» PAGE
_ _ _ _

Looking back, when we tally the figures provided by notoriously unreliable contemporary sources for the amount of death and mayhem caused in the frontier war, the approximate number of twenty to thirty thousand casualties make these times the equivalent of the Indian Wars of Wild West notoriety. It seems that Australia did not miss out on a conflict in which an imperial power, with superior armaments, defeated and subjugated an indigenous people. The question Reynolds ponders is whether or not the combatants of the time actually regarded what was happening as ‘war’. Reynolds leaves us with little doubt that, from the colonial administration down, they did. He enlists much historical notation to prove his point. This was no quick victory though. In many areas the locals did not put away their spears and waddies easily; organising opposition to the invaders that lasted right through till the 1930’s, only twenty years before I entered the world. That is a sobering thought. No state or territory was spared. There has been a ‘great Australian silence’ on the matter, but now the ‘whispering in our hearts’ has been frog marched out into the open. We finally have made a start on putting these matters to right, but I doubt that in my lifetime names such as Pemulwuy, Mosquito and Jandamarra will be as venerated as those of Monash, Morshead and Blamey.
Australia is an unusual country in that it takes as ‘its coming of age’ a military defeat on a far away foreign shore, as well as its national day being the moment the country was invaded, leading to another defeat; that of our native peoples. In my view, neither event is something we should be inordinately proud of – but if one is seared into our collective consciousness, it is only right and proper that so should the other. Henry Reynolds is doing his bit to ensure that happens.
I read Anzac’s Long Shadow earlier in the year and found it to be a critical and refreshing look at aspects of Australia’s military history and the detrimental or skewing effect that our martial myths have on both our soldiers and the collective consciousness and culture of the Australian people.

_ _ _ _

» MATERIAL PROVIDED

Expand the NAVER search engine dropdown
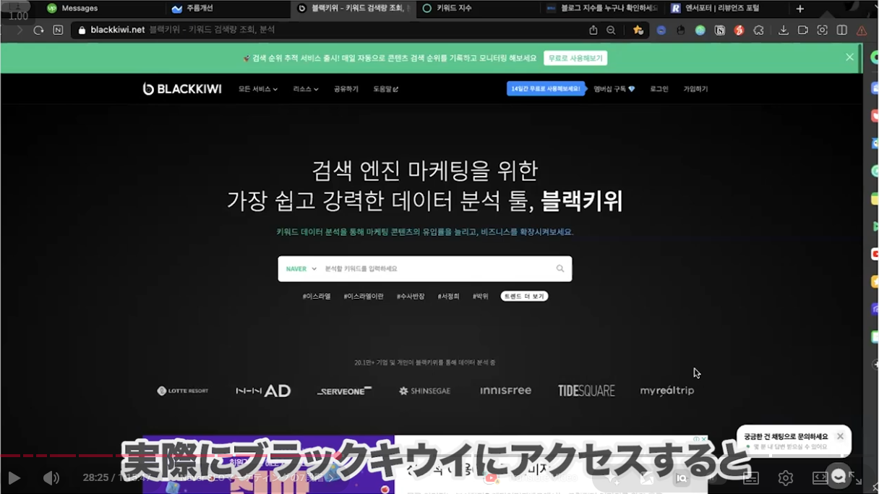879x494 pixels. pos(301,269)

_ _ _ _

» PROBLEMS TO WORK ON
- 1) According to the piece on Australia's frontier war, until what decade did opposition to the invaders last in many areas?
- 2) Transcribe the piece on Australia's frontier war, starting with "I read Anzac’s" and going on through "the Australian people.".
- 3) Write the next part of the piece on Australia's frontier war, picking up after its final sentence.

» WRITTEN ANSWERS
- 1) Until the 1930s.

- 2)
I read Anzac’s Long Shadow earlier in the year and found it to be a critical and refreshing look at aspects of Australia’s military history and the detrimental or skewing effect that our martial myths have on both our soldiers and the collective consciousness and culture of the Australian people.

- 3)
Forgotten War is similarly a book that looks at our forgotten war(s) (the only ones fought on Australian soil for control of it) and our cultural amnesia in relation to it. If I can crudely sum up an Australian’s sense of history it might go something like this. Captain cook landed, settler’s and convicts arrived, there was isolated problems with the indigenous population but on the whole Australia is a peaceful nation of beer drinking sportsmen and women, that’s never known war on its own soil.
Forgotten War outlines succinctly and accurately that colonisation was not a largely peaceful process and that for a good 140 odd years settlers fought a series of conflicts for control of the continent and Australia’s aboriginal inhabitants resisted, forcefully and with some early successes until numbers, technology and the bushcraft of the colonisers improved.
White Australia has a problem with its acceptance of this history. It’s a curious situation. I can understand the racist impetus to obliterate the Aboriginal side of this history. What could be worse than defeat? Why, enforcing the view that you never really fought to defend your land anyway. In doing so, however, we bury the history of white settlement and of white settlers, neglect the harsh realities they had to face, the conflict they fought.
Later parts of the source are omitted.